The development of the Internet demands next-generation routers to support a variety of network 
applications, such as firewall processing, Quality of Service (QoS) differentiation, virtual private 
networks, policy routing, traffic billing, and other value added services. In order to provide these 
services, the router needs to classify the packets into different categories based on a set of 
predefined rules, which specify the value ranges of the multiple fields in the packet header. Such a 
function is called multi-field packet classification. In traditional network applications, packet 
classification problems usually consider the fixed 5-tuple fields: 32-bit source/destination IP 
addresses, 16-bit source/destination port numbers, and 8-bit transport layer protocol. In OpenFlow, 
up to 12-tuple header fields are considered [3]. 

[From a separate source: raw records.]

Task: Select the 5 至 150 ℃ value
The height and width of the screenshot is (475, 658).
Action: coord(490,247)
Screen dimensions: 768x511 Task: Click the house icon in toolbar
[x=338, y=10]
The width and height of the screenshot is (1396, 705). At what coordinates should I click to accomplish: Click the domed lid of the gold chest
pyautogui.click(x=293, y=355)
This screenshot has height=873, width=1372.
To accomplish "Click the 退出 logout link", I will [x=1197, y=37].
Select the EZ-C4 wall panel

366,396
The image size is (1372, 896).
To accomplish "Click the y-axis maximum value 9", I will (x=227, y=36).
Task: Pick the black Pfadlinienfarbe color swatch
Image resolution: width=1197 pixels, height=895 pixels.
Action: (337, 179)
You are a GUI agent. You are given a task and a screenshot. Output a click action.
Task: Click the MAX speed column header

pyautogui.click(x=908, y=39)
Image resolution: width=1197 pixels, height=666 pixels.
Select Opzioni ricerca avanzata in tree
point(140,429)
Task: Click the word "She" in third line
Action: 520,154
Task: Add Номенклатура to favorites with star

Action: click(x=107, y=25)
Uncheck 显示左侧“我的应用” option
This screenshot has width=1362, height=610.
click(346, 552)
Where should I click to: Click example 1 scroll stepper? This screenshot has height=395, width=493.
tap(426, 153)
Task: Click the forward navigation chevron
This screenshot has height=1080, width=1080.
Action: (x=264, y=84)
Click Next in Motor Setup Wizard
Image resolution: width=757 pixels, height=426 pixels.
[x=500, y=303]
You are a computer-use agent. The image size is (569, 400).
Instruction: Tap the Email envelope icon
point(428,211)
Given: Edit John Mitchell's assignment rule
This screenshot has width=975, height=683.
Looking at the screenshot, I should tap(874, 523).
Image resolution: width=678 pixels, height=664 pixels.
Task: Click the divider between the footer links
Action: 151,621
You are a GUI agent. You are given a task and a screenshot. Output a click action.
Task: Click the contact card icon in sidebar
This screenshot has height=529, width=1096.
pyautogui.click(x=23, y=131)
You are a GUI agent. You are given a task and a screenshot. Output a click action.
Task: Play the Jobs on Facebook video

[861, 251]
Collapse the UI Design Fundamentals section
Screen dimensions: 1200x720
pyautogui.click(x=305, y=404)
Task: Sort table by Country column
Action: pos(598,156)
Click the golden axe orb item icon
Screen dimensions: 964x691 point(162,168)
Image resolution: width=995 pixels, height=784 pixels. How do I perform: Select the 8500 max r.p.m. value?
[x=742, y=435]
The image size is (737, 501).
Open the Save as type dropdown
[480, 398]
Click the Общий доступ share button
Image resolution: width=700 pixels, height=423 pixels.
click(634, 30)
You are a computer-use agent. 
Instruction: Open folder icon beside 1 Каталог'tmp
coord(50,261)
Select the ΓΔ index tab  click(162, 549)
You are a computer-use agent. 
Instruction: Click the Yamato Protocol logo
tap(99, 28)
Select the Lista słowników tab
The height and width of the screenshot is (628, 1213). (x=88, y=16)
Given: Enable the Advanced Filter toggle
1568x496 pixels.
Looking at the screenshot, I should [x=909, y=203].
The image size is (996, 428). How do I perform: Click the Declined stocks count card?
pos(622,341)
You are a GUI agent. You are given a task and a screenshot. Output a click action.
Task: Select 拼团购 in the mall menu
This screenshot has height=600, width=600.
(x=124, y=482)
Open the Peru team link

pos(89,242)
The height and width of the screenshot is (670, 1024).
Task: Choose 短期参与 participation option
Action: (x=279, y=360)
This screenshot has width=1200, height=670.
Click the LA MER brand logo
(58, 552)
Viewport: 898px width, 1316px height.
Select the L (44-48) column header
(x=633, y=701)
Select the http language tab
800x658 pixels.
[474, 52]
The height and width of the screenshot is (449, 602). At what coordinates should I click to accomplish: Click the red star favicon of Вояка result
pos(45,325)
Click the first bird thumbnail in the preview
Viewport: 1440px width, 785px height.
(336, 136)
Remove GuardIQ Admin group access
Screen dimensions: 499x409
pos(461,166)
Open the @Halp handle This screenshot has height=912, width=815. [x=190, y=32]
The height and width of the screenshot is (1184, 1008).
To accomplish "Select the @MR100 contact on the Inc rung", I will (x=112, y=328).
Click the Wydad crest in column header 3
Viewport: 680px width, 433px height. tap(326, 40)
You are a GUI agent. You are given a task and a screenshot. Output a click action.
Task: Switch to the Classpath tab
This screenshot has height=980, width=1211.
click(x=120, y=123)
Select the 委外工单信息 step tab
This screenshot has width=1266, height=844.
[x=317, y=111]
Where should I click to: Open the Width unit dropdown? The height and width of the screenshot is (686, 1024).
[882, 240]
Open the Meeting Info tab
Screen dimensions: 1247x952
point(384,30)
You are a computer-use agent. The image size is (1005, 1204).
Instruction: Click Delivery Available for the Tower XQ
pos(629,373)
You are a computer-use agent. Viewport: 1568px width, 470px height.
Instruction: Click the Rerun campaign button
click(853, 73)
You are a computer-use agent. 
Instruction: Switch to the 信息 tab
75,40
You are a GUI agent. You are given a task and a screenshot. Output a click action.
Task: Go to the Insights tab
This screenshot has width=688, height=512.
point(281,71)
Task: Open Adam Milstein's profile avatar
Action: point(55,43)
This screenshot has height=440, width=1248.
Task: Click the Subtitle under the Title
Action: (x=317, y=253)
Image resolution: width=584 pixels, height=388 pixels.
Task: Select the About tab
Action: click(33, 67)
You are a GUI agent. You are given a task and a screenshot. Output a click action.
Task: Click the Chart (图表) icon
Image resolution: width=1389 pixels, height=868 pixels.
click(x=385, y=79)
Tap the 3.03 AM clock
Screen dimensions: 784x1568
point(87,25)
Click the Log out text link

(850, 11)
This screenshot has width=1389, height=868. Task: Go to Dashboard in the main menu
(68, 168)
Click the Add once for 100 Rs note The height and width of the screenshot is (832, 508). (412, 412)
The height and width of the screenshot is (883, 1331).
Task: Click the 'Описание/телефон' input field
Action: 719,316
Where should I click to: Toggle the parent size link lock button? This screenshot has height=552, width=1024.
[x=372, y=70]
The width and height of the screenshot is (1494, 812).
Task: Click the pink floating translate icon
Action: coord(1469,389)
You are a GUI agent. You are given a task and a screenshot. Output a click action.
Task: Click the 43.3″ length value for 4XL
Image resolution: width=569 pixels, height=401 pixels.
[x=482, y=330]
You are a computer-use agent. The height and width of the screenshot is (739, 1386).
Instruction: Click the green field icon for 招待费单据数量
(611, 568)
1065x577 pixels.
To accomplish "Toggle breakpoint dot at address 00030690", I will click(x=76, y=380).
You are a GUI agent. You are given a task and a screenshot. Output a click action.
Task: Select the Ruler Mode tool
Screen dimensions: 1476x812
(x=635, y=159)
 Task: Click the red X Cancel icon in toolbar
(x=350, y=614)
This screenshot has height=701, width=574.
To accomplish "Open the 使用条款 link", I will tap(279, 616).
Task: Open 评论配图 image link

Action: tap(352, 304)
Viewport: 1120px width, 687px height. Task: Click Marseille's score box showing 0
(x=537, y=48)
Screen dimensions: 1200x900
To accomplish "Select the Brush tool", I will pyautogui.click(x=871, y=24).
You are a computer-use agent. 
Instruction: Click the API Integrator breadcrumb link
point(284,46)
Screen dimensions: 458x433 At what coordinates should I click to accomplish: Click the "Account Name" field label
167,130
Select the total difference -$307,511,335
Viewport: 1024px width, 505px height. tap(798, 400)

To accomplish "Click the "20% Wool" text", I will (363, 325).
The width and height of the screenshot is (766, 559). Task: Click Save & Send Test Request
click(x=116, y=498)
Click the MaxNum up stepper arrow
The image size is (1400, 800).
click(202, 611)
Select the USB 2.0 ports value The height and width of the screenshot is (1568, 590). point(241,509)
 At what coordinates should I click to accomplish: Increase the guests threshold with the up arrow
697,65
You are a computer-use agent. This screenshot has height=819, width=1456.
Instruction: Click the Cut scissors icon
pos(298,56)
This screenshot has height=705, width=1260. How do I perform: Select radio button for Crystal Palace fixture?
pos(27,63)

Due to the rapid growth of the rule set size, as well as the link rate, multi-field packet classification 
has become one of the fundamental challenges to design high speed routers. For example, the 
current link rate has been pushed beyond 40 Gbps, which requires processing a packet every 8 ns in 
the worst case. Such throughput is impossible using existing software-based solutions. On the other 
hand, mapping decision-tree-based packet classification algorithms onto SRAM-based pipeline 
architecture appear to be a promising alternative. Thus in conventional method, the decision tree is 
used for packet classification. 

Here, we develop a decision forest, to partition a given set of 12-tuple rules into multiple subsets so 
that each subset uses a small number of header fields to build a decision tree of certain depth. To 
tackle the problem of rule duplication when building the decision tree, we use two optimization 
techniques, called rule overlap reduction and precise range cutting. Then the tree is mapped onto the 
pipeline architecture, by a node-to-stage mapping scheme which allows imposing the bounds on 
the memory size as well as the number of nodes in each stage. As a result, the memory utilization of 
the architecture is maximized. The memory allocation scheme also enables using external SRAMs 
to handle even larger rule sets. We use the dual-port high-speed Block RAMs provided in 
state-of-the-art FPGAs to achieve a high throughput of two packets per clock cycle (PPC). 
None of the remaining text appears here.